Eid Al Adha school holiday confirmed: Ministry of Education and KHDA have locked in May 25-29, which with the surrounding weekends gives families a 9-day window from May 23 through June 1. That's 24 days away. Kuwait flights resume this morning with Emirates back at 80% of pre-war capacity. UAE May fuel prices set: petrol up roughly 8% (Special 95 Dh3.55, E-Plus 91 Dh3.48, Super 98 Dh3.66); diesel held at Dh4.69 for a second month. NCM has a driving advisory for Saturday and Sunday. Ceasefire holds, Day 63. Hormuz running at approximately 5 vessel transits per 24 hours against 140 per day before February 28. Schools in-person, normal Friday. Brent opened around $114/bbl after touching a wartime high of $126 yesterday before pulling back.

   
THE LEAD

Nine days off school. The Eid Al Adha window opens May 23 and the flights are already moving.

The Ministry of Education and KHDA have confirmed Eid Al Adha school holiday dates for 2026. Private and public school students, teachers, and admin are out from Monday May 25 through Friday May 29. Pair those five days with the weekends on either side and you have the real planning window: Saturday May 23 through Sunday June 1. Nine days.

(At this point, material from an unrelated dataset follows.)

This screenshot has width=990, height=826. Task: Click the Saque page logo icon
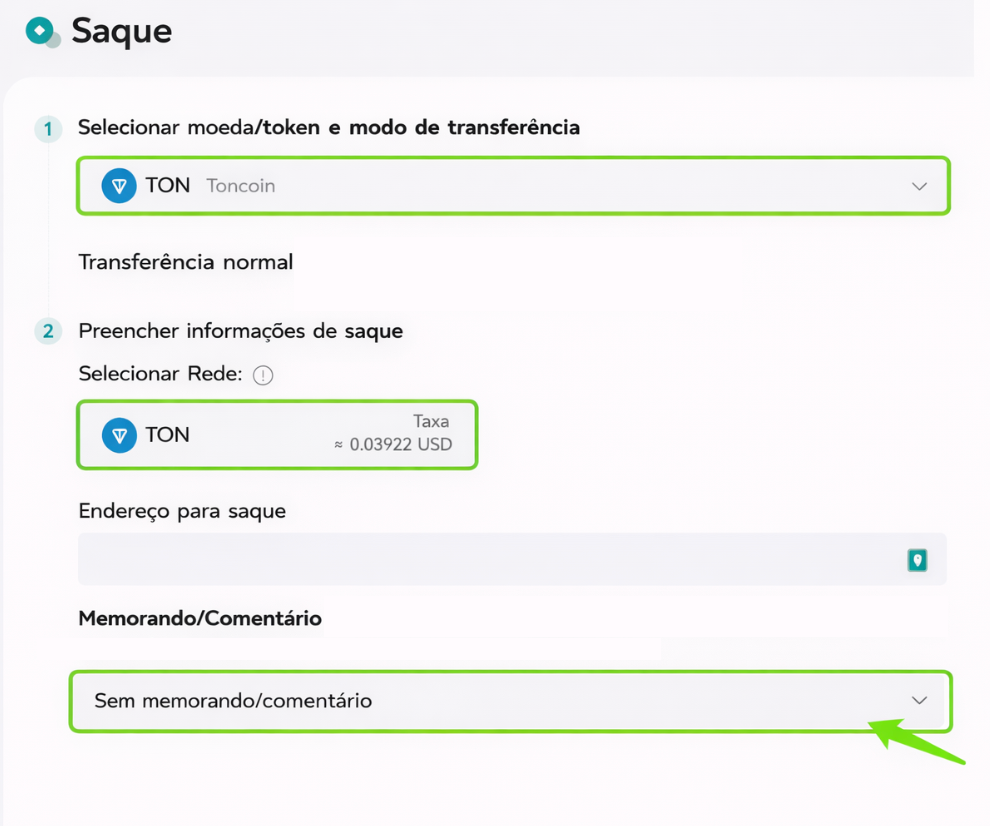[42, 32]
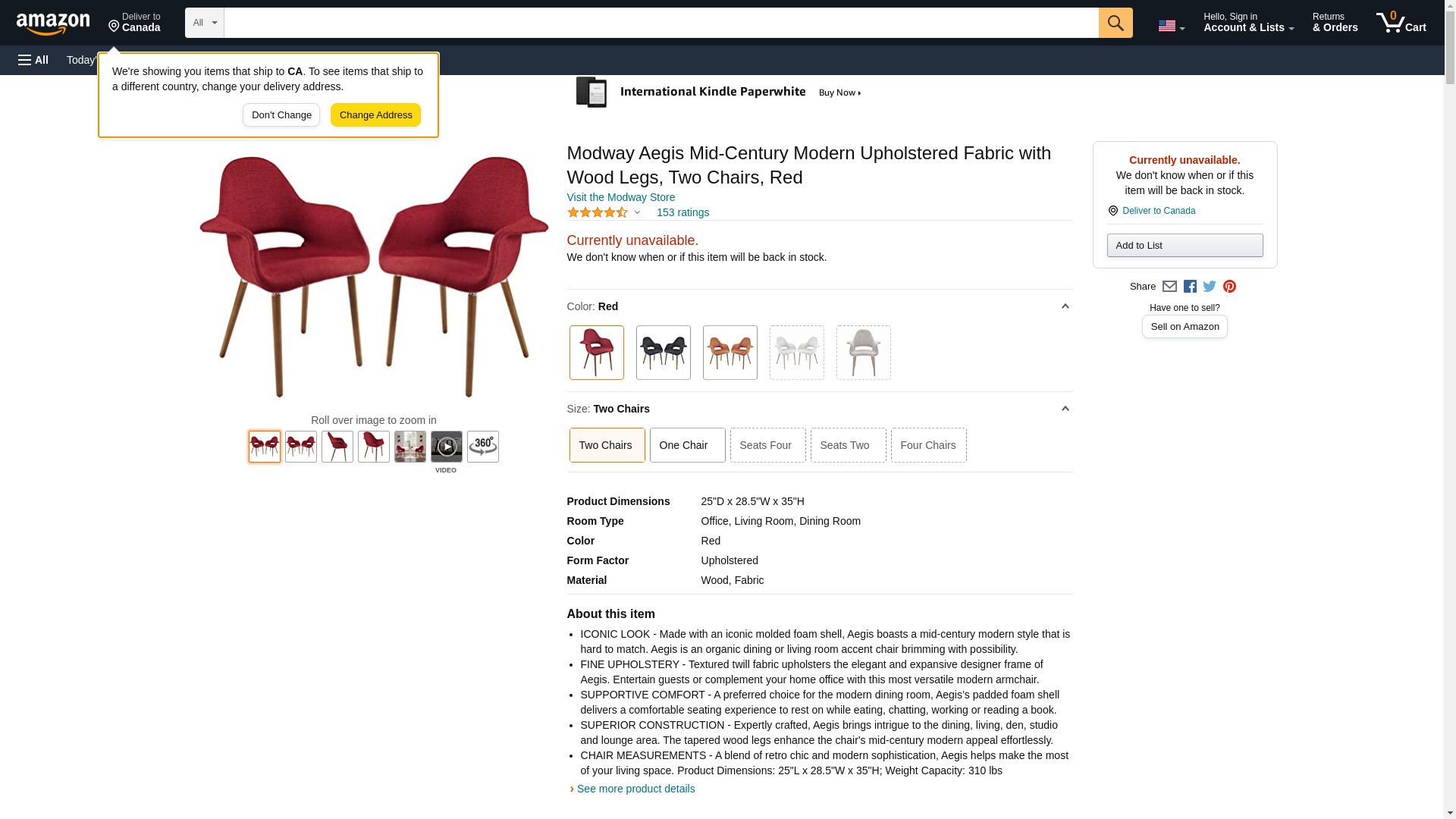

The official Eid date is still pending the crescent moon sighting on Sunday May 17, expected to land on Wednesday May 27 or Thursday May 28, but the school calendar is already fixed and official.

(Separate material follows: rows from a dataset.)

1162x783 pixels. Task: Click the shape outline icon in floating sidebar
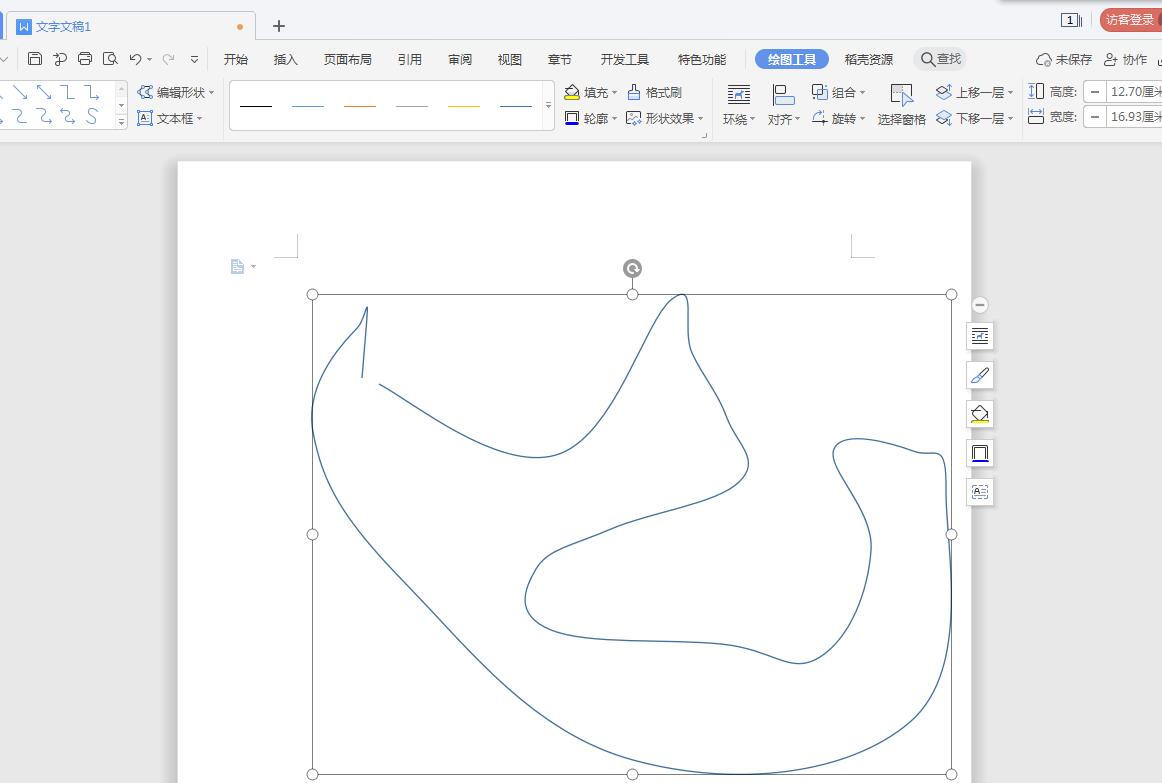[x=980, y=453]
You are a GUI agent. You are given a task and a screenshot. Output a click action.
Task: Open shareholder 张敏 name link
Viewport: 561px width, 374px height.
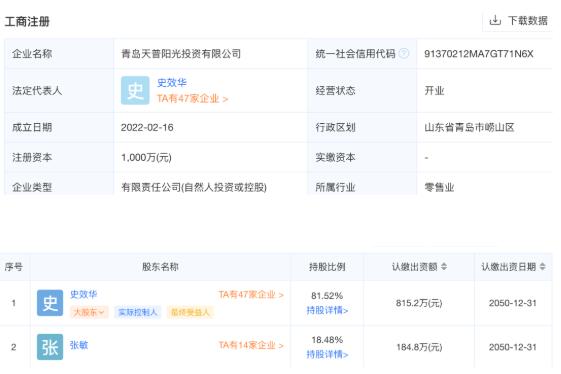coord(79,345)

Twenty-four days away. That's the answer to the question that's been running through every school parent group since distance learning ended on April 20. The last seven weeks compressed a lot of pent-up everything into a city that couldn't travel the way it normally does, and the Eid Al Adha window is the first real pressure-release valve on the academic calendar before term ends in late June.

The travel angle is real. Emirates is at 80% of pre-war capacity right now, Kuwait came back this morning, and airlines are adding routes fast. But on a 9-day break confirmed 24 days out, long-haul inventory gets thin quickly. London, Karachi, Manila, Colombo, Nairobi routes all have less seat room than this same period last year. The algorithm doesn't always catch pent-up demand in the first 48 hours after a holiday is confirmed. If you have a destination in mind, the window to find decent fares at reasonable availability is this weekend, not the week after the moon sighting.

If you're staying in Dubai, the opposite applies. The city empties out a little during Eid Al Adha in a way it hasn't been able to for two months. That's worth knowing too.

WHAT TO DO

Check your airline app for May 23 to June 1 availability before the weekend. Emirates, flydubai, and Air Arabia are all adding capacity back onto routes right now. Book this weekend if you have a destination in mind. The moon sighting on May 17 confirms the exact Eid date but does not add or change school holiday days; Ministry of Education and KHDA dates are already official.

   
WHAT YOU NEED TO KNOW

1  Kuwait flights are back. Emirates and Muscat resume the Gulf's last missing link this morning.

Kuwait closed its airspace on February 28, the same day the conflict started. Today, May 1, that ends. Emirates launches its Dubai-Kuwait service this morning: EK855 departs at 07:50, EK857 at 14:55. Frequency scales to four daily from May 16 and five daily from May 21. Muscat also resumes service today. flydubai and Air Arabia have both resumed Doha routes, with Qatar flights gradually returning.

Emirates is now at approximately 80% of its pre-war capacity, per The National. That's the highest figure since February 28, and it matters because Kuwait was the notable gap in the Gulf network for more than two months. Today it's filled. If you have family, colleagues, or a business connection in Kuwait or Oman that you haven't been able to reach directly since late February, this is the first normal option on the table.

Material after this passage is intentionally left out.